Direito à indignação
De tanto deparar-se com injustiças e imoralidades, chega uma hora que o cidadão perde a paciência e tem todo o direito de indignar-se. Não indo longe, vamos ficar apenas com os exemplos, mais recentes, dos precatórios e das chamadas emendas do relator. No primeiro caso, são processos judiciais que correm há anos na Justiça e que têm sentença já transitada em julgado, isto é, não têm mais direito a recurso. No segundo caso, as tais emendas se compõem de uma fatia separada do orçamento da União, cuja execução é sigilosa, isto é, representa um “orçamento paralelo” usado como moeda de troca pelo governo para conseguir votos dos parlamentares do chamado “Centrão” – que constitui a sua base de sustentação (inclusive para barrar o impeachment).
Os precatórios são incluídos no orçamento como dívidas do governo que têm dotação orçamentária própria para pagamento. A PEC apresentada pelo governo, aprovada em dois turnos na Câmara e em tramitação no Senado, visa usar a maior parte desses recursos para aumentar o “Bolsa Família”, que passará a denominar-se “Auxílio Brasil”, para R$ 400. O objetivo eleitoreiro de Bolsonaro é óbvio, caso contrário não precisaria alterar o nome do programa. Bastaria aumentar o valor. Por outro lado, muitos arriscam a morrer sem receber o que têm direito na Justiça.
O argumento assistencialista também serviu para justificar o voto de deputados (inclusive da esquerda), que, na verdade, estavam votando por uma maneira camuflada de “furar” o teto de gastos. Por muito menos do que isso, Dilma Rousseff sofreu o impeachment. Tivesse ela o apoio do “Centrão”, as tais “pedaladas” (antecipação de recursos dos bancos oficiais para cobrir despesas) seriam validadas pela Câmara e ela teria permanecido no cargo. Mas, aparentemente, Dilma não teve estômago para ceder às exigências do “Centrão” como faz Bolsonaro. Aliás, hoje, o verdadeiro poder está nas mãos do deputado Arthur Lira, presidente da Câmara, expoente desse bloco político.

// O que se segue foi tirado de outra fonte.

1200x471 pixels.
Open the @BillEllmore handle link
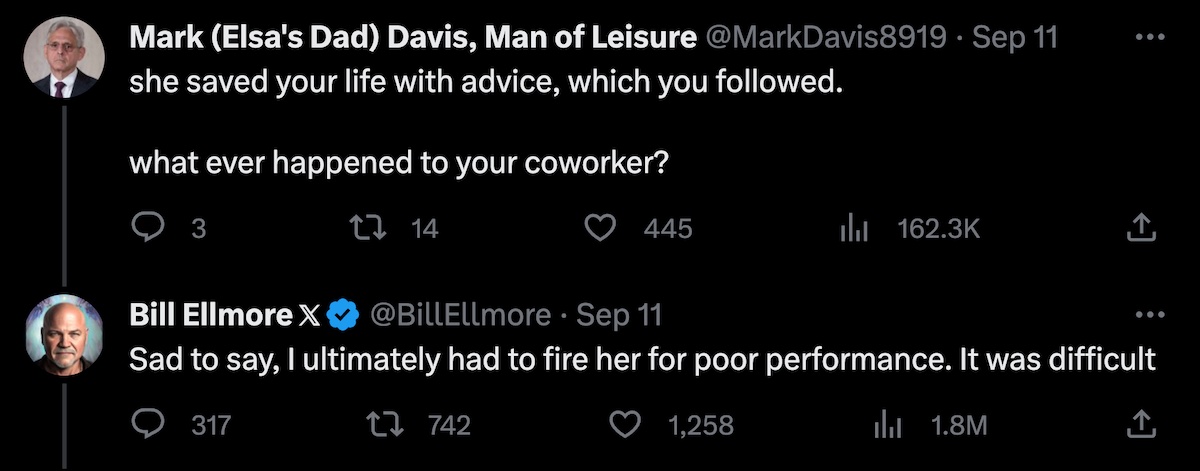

O caso das emendas do relator é mais um anacronismo criado com o aval do governo Bolsonaro. O mecanismo funciona assim: um determinado montante das emendas individuais é separado do Orçamento, ficando sob os cuidados do relator que, à revelia dos controles orçamentários, distribui esse valor entre seus correligionários. No esquema “toma lá, dá cá”, o recurso é liberado para aqueles deputados que se comprometerem a votar de acordo com a pauta do governo. Tudo “na moita”, longe do olhar dos curiosos. Vale destacar que esse mecanismo é fundamental para conseguir a lealdade do “Centrão”. Sem transparência e à margem da Constituição, como ficou claro na decisão do STF, que suspendeu a execução desse orçamento paralelo.
Diante desses descalabros, mesmo o cidadão mais crédulo na democracia representativa, tem o direito de indignar-se. Isso aconteceu, recentemente, com a professora (Unicamp e UFRJ) e economista Maria da Conceição Tavares, hoje com 91 anos de idade, em artigo provocador (“A terra é redonda”), publicado no site Outras Mídias. Transcrevo, a seguir, algumas de suas frases indignadas.

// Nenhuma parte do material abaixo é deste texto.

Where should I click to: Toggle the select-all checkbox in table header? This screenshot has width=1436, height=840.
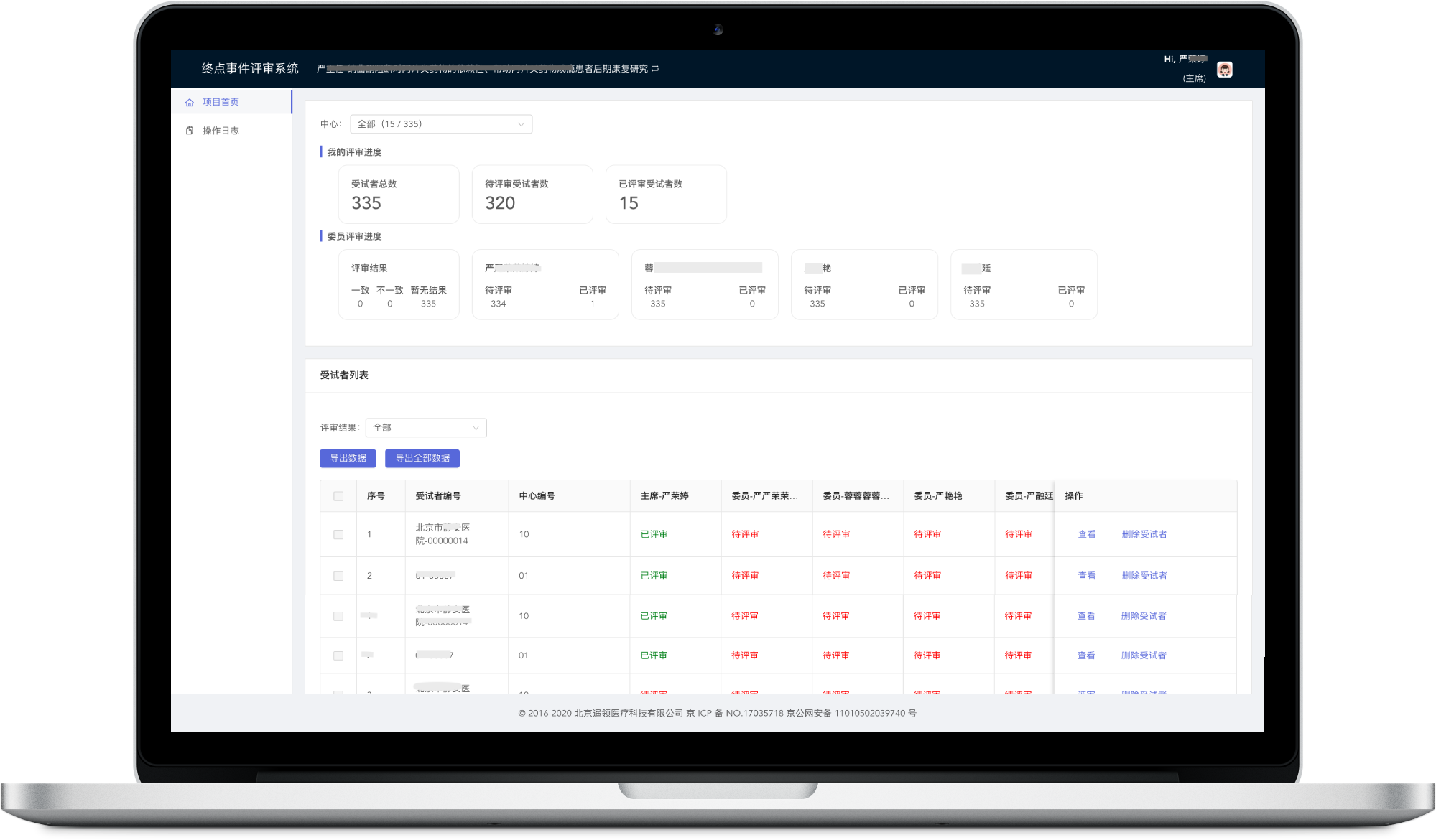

# Sobre os políticos: “Hoje, citar um político de envergadura com notória capacidade de pensar o país é um exercício exaustivo. O Congresso é tenebroso. A maioria está lá sabe-se bem com que fins. O elenco de governadores é igualmente terrível. Não há um que se sobressaia”.
# Sobre a classe empresarial: “Não sofríamos com essa escassez de quadros que vemos hoje. O mesmo se aplica a nossos dirigentes empresariais, terra da qual não se vê brotar uma liderança”.
# Sobre os movimentos sociais: “Não há produção do pensamento contra a mediocridade, de lado algum, nem da direita, nem da esquerda. Faltam causas, bandeiras, propósitos, falta até mesmo um slogan que cole a sociedade”.
# Sobre a juventude: “Não vislumbro saídas que não pela própria sociedade, notadamente pelos nossos jovens. Não os jovens de cabeça feita, pré-moldada, como se fossem blocos de concreto empilhados por mãos alheias. Esses, mal chegaram e já estão a um passo da senectude”.
# Sobre si mesma: “Essa minha indignação ... poderia ser atribuída a minha velhice. Mas não acho que seja não. Estou velha há muito tempo. Luto para não me deixar levar pelo ceticismo”.